A time-honored tradition, giving “aguinaldo” to young family members and godchildren is one of the unique ways Filipinos are celebrating Christmas, but the usual way of doing it is by handing out paper bills—usually freshly-printed ones withdrawn from the bank that still emit a distinct smell.
But times are changing, and sending “aguinaldo” via digital means, anytime, anywhere, is now possible. To be able to do this via PayMaya in Messenger, anyone can follow these simple steps:
If the sender already has a PayMaya account, they only have to link their account to Messenger by chatting with @PayMayaOfficial. If not, they can sign up for an account using any mobile number from all networks using Messenger.
Once the account is linked to Messenger, they can upgrade their accounts to use the ‘Send Aguinaldo’ feature and load up their accounts via the more than 15,000 top-up partners that PayMaya has nationwide.
To send an ‘aguinaldo’, simply chat with @PayMayaOfficial in Messenger, click the “Promos & Gifts” tab, and click the “Send Aguinaldo” option.
Choose which Facebook friend to send the ‘aguinaldo’ to, enter the amount of money to be sent, and swipe right or left to choose the perfect design to go along with the money gift.
After tapping the “Pay” button, the user will be asked to enter their Facebook password, after which the money will be sent to the recipient.
The feature is currently available to Android users and those with upgraded PayMaya accounts, which means they would have to undergo the standard know-your-customer (KYC) process that requires additional information from the account holder.
Once the person receives the money via Messenger, it automatically goes to their PayMaya account if they have already registered, or they will be given the option to create one if they don’t already have a PayMaya account set up.
This is a new feature that has been made available for account holders of PayMaya in Messenger released in time for Christmas. Aside from sending “aguinaldo,” they can also buy prepaid load for themselves, send prepaid load as a gift to others, or pay their bills using the Messenger app.
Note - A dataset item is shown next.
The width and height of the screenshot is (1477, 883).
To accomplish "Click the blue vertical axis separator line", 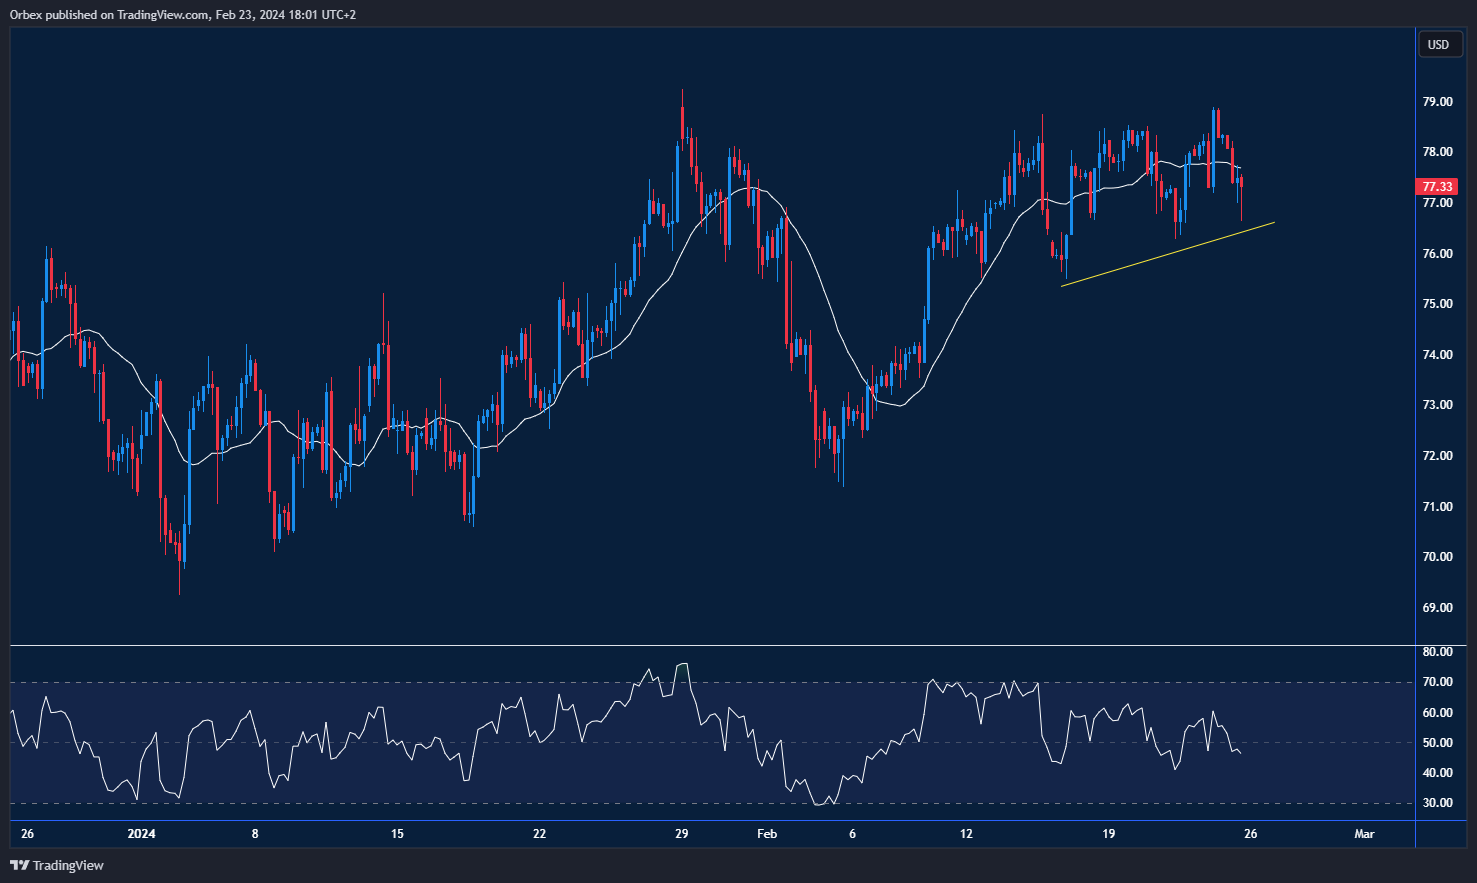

PayMaya has also led the charge in enabling Filipinos with new ways to pay and do financial transactions via digital means through PayMaya QR, which allows them to do in-store payments by simply scanning a QR code displayed within the merchant’s premises. And as a Christmas treat for all account holders, PayMaya is giving a 50% rebate to all PayMaya QR transactions in merchants where it is available until December 24, and a 10% rebate from December 25 to 31.
Aside from this, account holders can pay for items they buy online or subscribe to digital services by using their virtual VISA card, which is available when they download the app in the Google Play Store and the Apple App Store.
Account holders can load their PayMaya wallets in more than 15,000 top-up facilities already available nationwide such as Robinsons Department Store Business Centers, SM Business Services, TouchPay kiosks, 7-Eleven, Cebuana Lhuillier, ExpressPay branches, Palawan Pawnshops, Shopwise, Wellcome, 2Go outlets, Petron stations along NLEX, and Smart Padala centers down to sari-sari stores in grassroots communities, and Unionbank ATMs.